++++ MATERIAL ++++

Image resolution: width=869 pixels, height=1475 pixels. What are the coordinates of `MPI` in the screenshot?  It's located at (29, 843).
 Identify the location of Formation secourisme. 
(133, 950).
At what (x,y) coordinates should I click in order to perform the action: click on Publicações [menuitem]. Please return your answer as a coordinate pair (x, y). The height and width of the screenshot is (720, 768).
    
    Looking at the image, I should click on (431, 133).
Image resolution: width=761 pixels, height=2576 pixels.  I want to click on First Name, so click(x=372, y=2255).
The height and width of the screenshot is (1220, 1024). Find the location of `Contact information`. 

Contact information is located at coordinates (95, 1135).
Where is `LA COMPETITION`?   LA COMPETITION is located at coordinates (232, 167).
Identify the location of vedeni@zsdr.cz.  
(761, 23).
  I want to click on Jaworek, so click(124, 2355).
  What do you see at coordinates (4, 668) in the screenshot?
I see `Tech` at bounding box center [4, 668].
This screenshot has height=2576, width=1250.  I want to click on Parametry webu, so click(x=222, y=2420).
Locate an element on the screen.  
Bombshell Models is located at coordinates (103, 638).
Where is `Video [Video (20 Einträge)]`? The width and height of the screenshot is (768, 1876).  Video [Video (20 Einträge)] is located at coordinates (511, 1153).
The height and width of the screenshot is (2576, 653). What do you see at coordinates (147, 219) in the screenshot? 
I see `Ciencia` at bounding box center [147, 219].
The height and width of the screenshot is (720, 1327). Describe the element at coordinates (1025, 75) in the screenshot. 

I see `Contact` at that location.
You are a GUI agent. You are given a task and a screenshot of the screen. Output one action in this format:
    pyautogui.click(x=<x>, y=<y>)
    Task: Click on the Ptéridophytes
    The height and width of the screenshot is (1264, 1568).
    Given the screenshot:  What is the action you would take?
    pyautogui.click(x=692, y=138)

++++

DO THIS » Render every line of the records above as a Markdown table with the columns "No." and "Line", numbering the rows in order and omitting blank lines.

ANSWER TO THIS EXERCISE »
| No. | Line |
|---|---|
| 1 | Image resolution: width=869 pixels, height=1475 pixels. What are the coordinates of `MPI` in the screenshot?  It's located at (29, 843). |
| 2 |  Identify the location of Formation secourisme.  |
| 3 | (133, 950). |
| 4 | At what (x,y) coordinates should I click in order to perform the action: click on Publicações [menuitem]. Please return your answer as a coordinate pair (x, y). The height and width of the screenshot is (720, 768). |
| 5 |     Looking at the image, I should click on (431, 133). |
| 6 | Image resolution: width=761 pixels, height=2576 pixels.  I want to click on First Name, so click(x=372, y=2255). |
| 7 | The height and width of the screenshot is (1220, 1024). Find the location of `Contact information`.  |
| 8 | Contact information is located at coordinates (95, 1135). |
| 9 | Where is `LA COMPETITION`?   LA COMPETITION is located at coordinates (232, 167). |
| 10 | Identify the location of vedeni@zsdr.cz.   |
| 11 | (761, 23). |
| 12 |   I want to click on Jaworek, so click(124, 2355). |
| 13 |   What do you see at coordinates (4, 668) in the screenshot? |
| 14 | I see `Tech` at bounding box center [4, 668]. |
| 15 | This screenshot has height=2576, width=1250.  I want to click on Parametry webu, so click(x=222, y=2420). |
| 16 | Locate an element on the screen.   |
| 17 | Bombshell Models is located at coordinates (103, 638). |
| 18 | Where is `Video [Video (20 Einträge)]`? The width and height of the screenshot is (768, 1876).  Video [Video (20 Einträge)] is located at coordinates (511, 1153). |
| 19 | The height and width of the screenshot is (2576, 653). What do you see at coordinates (147, 219) in the screenshot?  |
| 20 | I see `Ciencia` at bounding box center [147, 219]. |
| 21 | The height and width of the screenshot is (720, 1327). Describe the element at coordinates (1025, 75) in the screenshot.  |
| 22 | I see `Contact` at that location. |
| 23 | You are a GUI agent. You are given a task and a screenshot of the screen. Output one action in this format: |
| 24 |     pyautogui.click(x=<x>, y=<y>) |
| 25 |     Task: Click on the Ptéridophytes |
| 26 |     The height and width of the screenshot is (1264, 1568). |
| 27 |     Given the screenshot:  What is the action you would take? |
| 28 |     pyautogui.click(x=692, y=138) |